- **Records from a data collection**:
++++++++++
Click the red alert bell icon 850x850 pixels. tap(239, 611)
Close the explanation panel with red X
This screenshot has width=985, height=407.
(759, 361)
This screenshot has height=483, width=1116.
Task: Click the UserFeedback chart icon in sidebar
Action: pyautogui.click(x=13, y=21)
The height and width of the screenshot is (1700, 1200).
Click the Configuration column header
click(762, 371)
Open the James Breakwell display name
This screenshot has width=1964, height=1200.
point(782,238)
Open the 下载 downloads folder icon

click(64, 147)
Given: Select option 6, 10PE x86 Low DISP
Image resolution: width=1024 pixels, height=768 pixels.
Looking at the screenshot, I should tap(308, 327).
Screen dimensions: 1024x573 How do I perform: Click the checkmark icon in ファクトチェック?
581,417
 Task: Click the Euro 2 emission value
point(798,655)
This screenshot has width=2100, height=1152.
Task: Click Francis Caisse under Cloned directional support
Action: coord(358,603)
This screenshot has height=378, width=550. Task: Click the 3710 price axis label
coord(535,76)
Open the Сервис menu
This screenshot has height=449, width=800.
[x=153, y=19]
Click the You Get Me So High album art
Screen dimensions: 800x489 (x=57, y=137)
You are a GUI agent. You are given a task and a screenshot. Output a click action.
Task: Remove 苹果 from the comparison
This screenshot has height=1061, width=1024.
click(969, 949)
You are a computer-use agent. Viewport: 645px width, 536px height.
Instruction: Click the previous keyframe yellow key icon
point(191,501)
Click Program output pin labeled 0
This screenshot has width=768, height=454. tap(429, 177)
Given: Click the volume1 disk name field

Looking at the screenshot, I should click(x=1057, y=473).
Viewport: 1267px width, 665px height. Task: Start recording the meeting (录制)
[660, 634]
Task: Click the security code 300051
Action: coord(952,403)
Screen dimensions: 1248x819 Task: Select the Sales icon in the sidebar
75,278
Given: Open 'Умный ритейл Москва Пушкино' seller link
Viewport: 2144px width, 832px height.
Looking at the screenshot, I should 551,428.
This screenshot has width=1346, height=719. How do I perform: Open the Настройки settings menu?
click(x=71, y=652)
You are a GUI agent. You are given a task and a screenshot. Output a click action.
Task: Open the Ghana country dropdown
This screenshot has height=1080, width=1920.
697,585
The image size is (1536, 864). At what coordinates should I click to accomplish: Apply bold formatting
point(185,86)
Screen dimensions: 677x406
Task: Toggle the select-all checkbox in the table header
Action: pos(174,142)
++++++++++
- **About this exercise**: Every entry, from first to last, is to be reproduced exactly.

- **Problem solution**:
Click the red alert bell icon 850x850 pixels. tap(239, 611)
Close the explanation panel with red X
This screenshot has width=985, height=407.
(759, 361)
This screenshot has height=483, width=1116.
Task: Click the UserFeedback chart icon in sidebar
Action: pyautogui.click(x=13, y=21)
The height and width of the screenshot is (1700, 1200).
Click the Configuration column header
click(762, 371)
Open the James Breakwell display name
This screenshot has width=1964, height=1200.
point(782,238)
Open the 下载 downloads folder icon

click(64, 147)
Given: Select option 6, 10PE x86 Low DISP
Image resolution: width=1024 pixels, height=768 pixels.
Looking at the screenshot, I should tap(308, 327).
Screen dimensions: 1024x573 How do I perform: Click the checkmark icon in ファクトチェック?
581,417
 Task: Click the Euro 2 emission value
point(798,655)
This screenshot has width=2100, height=1152.
Task: Click Francis Caisse under Cloned directional support
Action: coord(358,603)
This screenshot has height=378, width=550. Task: Click the 3710 price axis label
coord(535,76)
Open the Сервис menu
This screenshot has height=449, width=800.
[x=153, y=19]
Click the You Get Me So High album art
Screen dimensions: 800x489 (x=57, y=137)
You are a GUI agent. You are given a task and a screenshot. Output a click action.
Task: Remove 苹果 from the comparison
This screenshot has height=1061, width=1024.
click(969, 949)
You are a computer-use agent. Viewport: 645px width, 536px height.
Instruction: Click the previous keyframe yellow key icon
point(191,501)
Click Program output pin labeled 0
This screenshot has width=768, height=454. tap(429, 177)
Given: Click the volume1 disk name field

Looking at the screenshot, I should click(x=1057, y=473).
Viewport: 1267px width, 665px height. Task: Start recording the meeting (录制)
[660, 634]
Task: Click the security code 300051
Action: coord(952,403)
Screen dimensions: 1248x819 Task: Select the Sales icon in the sidebar
75,278
Given: Open 'Умный ритейл Москва Пушкино' seller link
Viewport: 2144px width, 832px height.
Looking at the screenshot, I should 551,428.
This screenshot has width=1346, height=719. How do I perform: Open the Настройки settings menu?
click(x=71, y=652)
You are a GUI agent. You are given a task and a screenshot. Output a click action.
Task: Open the Ghana country dropdown
This screenshot has height=1080, width=1920.
697,585
The image size is (1536, 864). At what coordinates should I click to accomplish: Apply bold formatting
point(185,86)
Screen dimensions: 677x406
Task: Toggle the select-all checkbox in the table header
Action: pos(174,142)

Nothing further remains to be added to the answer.